15 Jul 10 - 09:47 PM (#2945906)
Subject: The Blues, in 1884
From: wysiwyg

An excerpt from Interrupted, originally published in 1884:

"Girls, don't you think our church is just dreadful?"

Whether it was a delicate tact, or a sweet spirit born of the last evening's experience, that led Claire Benedict to introduce that potent little "our" into her sentence, I will leave you to judge.

It had a curious effect on the girls around the stove. These bright-faced, keen-brained, thoroughly-good girls, who had lived all their lives in a different atmosphere from hers. They were good scholars in algebra, they were making creditable progress in Latin, and some of them were doing fairly well in music ; but they could no more set their hats on their heads with the nameless grace which hovered around Claire Benedict's plainly-trimmed plush one, than they could fly through the air. This is just one illustration of the many differences between them. This young lady had lived all her days in the environments of city culture; they had caught glimpses of city life, and it meant to them an unattainable fairy-land, full of lovely opportunities and probabilities, such as would never come to them. It struck every one of those girls as a peculiarly pleasant thing that their lovely music-teacher had said "our" instead of "your."

One of the less timid presently rallied sufficiently to make answer:

"Dreadful? It is just perfectly horrid! It fairly gives me the blues to go to church. Girls, mother has almost spoiled her new cashmere sweeping the church floor with it. She says she would be ashamed to have our wood-shed look as badly as that floor does. I don't see why the trustees allow such slovenliness."

The book is alternately titled Out in the World. Claire Benedict is a capable, responsible, solid young Christian woman. Everyone leans on her for support and depends on her to do much that needs to be done in her church and social circle. But then her businessman father dies unexpectedly and leaves the family almost penniless, interrupting her tranquil, fulfilling life. Written by Isabella Alden, under the pen name "Pansy."

~Susan


16 Jul 10 - 08:30 AM (#2946132)
Subject: RE: The Blues, in 1884
From: Lighter

The emotional kind of blues, not the musical kind.

The name of the musical kind comes from the other, which goes back to the early 18th century.


16 Jul 10 - 09:30 AM (#2946155)
Subject: RE: The Blues, in 1884
From: Will Fly

A fit of the blue devils - mentioned, as Lighter says, in literature of the early 18th century.

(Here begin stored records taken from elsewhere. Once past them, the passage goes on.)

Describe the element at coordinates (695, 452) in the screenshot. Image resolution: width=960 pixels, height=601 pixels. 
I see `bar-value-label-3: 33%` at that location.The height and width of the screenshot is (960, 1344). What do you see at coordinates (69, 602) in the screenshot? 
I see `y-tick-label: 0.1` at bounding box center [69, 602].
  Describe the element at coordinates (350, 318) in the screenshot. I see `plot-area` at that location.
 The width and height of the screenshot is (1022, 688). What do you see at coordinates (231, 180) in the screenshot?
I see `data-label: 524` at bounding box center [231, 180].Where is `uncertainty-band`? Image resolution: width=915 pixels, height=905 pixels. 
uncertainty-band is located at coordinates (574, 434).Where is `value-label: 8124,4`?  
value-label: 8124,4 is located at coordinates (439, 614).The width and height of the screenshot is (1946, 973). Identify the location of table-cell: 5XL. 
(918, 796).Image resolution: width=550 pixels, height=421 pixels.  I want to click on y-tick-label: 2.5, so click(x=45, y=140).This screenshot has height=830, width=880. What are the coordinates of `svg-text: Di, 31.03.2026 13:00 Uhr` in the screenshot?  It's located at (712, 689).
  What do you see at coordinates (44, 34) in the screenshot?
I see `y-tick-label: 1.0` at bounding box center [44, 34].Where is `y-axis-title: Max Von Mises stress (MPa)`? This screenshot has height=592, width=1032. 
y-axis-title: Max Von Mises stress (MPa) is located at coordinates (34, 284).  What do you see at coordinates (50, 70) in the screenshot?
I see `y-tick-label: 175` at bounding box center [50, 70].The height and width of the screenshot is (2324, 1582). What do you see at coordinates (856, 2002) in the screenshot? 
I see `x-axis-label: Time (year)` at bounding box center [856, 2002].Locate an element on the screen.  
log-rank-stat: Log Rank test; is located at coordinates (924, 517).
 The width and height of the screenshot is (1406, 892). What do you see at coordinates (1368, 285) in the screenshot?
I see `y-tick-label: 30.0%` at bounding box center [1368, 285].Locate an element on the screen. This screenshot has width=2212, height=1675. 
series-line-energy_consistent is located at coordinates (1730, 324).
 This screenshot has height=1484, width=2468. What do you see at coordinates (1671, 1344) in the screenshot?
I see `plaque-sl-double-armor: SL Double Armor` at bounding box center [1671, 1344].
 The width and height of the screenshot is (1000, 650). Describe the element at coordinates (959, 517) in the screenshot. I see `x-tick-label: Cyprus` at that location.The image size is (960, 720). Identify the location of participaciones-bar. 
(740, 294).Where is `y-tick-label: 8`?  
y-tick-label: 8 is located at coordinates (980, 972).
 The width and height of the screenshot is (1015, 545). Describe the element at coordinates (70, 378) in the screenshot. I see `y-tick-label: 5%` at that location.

16 Jul 10 - 11:45 AM (#2946231)
Subject: RE: The Blues, in 1884
From: Lighter

You can't sing 'em if you ain't got 'em.


16 Jul 10 - 12:13 PM (#2946242)
Subject: RE: The Blues, in 1884
From: GUEST,Neil D

It is possible that Blues music existed in 1884, well before there first appearance on records. W.C Handy describes first hearing them played in 1903. That being said, I have to agree with most here that the literary passage refers, not to the music, but to an emotional state. That usage was common well before the usage as a form of music. Besides even if the musical form did exist in 1884, and I think some prototype of it probably did, it would have been entirely unknown outside of the rural Southern African-American community.